BEGIN INFORMATION

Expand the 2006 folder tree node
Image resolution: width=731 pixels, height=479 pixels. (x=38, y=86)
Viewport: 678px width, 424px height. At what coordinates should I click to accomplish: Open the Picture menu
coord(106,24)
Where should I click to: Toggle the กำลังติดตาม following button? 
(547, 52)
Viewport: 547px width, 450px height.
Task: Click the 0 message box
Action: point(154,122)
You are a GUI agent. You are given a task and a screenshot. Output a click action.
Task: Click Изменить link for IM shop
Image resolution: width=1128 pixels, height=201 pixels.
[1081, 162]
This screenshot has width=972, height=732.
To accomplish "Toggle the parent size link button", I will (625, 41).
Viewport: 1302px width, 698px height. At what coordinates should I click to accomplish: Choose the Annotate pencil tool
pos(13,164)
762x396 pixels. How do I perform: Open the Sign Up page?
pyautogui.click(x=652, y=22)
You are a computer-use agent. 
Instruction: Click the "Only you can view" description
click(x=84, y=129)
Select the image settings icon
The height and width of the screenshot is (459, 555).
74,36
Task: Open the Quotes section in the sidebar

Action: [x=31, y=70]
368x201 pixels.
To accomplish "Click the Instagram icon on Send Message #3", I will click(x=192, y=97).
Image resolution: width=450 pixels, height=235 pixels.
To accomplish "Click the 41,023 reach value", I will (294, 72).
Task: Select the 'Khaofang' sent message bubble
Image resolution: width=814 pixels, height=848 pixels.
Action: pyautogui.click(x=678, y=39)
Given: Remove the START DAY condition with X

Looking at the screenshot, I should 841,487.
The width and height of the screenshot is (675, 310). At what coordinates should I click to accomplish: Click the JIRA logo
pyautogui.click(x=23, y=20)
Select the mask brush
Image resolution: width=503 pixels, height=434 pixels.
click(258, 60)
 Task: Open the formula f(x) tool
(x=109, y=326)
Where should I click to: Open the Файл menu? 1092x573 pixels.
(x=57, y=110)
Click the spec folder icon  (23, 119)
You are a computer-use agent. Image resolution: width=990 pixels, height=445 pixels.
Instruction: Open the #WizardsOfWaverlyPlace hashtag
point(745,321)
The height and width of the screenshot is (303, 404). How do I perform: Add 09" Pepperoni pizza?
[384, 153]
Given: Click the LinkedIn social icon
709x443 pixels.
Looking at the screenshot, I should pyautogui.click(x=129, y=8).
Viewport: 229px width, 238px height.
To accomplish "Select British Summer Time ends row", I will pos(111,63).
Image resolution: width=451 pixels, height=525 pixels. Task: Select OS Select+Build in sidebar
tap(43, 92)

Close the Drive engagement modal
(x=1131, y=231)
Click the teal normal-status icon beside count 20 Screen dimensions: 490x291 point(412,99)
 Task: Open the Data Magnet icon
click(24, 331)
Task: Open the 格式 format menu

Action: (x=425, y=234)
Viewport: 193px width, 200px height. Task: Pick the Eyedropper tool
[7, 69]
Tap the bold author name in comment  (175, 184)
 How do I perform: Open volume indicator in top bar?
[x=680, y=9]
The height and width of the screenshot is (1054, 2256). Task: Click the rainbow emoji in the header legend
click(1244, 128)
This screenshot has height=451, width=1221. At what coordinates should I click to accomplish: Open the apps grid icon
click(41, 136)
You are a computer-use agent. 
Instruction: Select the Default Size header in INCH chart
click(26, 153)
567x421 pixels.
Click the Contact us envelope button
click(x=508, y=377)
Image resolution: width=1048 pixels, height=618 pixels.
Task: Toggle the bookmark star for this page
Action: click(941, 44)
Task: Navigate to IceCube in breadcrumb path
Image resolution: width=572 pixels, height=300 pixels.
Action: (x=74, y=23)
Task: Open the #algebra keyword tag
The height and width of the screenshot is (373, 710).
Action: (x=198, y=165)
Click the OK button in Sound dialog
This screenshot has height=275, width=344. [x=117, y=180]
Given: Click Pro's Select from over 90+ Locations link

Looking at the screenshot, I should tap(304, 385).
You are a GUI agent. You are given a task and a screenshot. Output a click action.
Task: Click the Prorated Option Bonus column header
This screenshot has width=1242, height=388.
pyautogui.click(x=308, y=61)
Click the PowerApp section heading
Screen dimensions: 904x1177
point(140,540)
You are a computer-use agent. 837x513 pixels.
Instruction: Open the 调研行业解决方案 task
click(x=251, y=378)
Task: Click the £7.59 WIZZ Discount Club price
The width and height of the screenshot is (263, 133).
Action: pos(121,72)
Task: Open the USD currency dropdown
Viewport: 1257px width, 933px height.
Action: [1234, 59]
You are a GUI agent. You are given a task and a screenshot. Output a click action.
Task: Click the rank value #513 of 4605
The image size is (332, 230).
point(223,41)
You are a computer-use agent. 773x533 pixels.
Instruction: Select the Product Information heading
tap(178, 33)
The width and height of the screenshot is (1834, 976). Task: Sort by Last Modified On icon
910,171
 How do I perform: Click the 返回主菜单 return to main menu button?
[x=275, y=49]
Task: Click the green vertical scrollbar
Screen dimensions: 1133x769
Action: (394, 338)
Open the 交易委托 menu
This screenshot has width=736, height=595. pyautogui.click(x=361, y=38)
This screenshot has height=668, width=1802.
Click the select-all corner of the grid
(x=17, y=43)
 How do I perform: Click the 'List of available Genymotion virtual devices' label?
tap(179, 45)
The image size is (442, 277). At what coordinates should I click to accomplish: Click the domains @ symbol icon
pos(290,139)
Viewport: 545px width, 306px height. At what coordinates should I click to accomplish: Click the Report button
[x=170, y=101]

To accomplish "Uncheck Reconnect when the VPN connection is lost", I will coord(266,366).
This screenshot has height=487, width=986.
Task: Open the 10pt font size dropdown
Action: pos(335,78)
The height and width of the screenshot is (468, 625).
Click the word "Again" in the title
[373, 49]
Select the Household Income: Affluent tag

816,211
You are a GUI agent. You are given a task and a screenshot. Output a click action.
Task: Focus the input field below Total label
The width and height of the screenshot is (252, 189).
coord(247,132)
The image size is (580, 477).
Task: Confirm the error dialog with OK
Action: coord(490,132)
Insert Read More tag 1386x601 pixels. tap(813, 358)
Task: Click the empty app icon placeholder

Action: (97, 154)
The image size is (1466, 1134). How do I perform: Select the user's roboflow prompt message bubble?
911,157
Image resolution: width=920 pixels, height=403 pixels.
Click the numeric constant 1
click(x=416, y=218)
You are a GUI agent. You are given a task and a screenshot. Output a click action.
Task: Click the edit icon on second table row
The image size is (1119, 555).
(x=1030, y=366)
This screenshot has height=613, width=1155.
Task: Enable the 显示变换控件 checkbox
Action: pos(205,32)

END INFORMATION

YOUR INSTRUCTIONS → Wherever the word "computer" appears in a line of the data, copy that line.

PROBLEM SOLUTION →
You are a computer-use agent. 
You are a computer-use agent. Image resolution: width=990 pixels, height=445 pixels.
You are a computer-use agent. 
You are a computer-use agent. 837x513 pixels.
You are a computer-use agent. 773x533 pixels.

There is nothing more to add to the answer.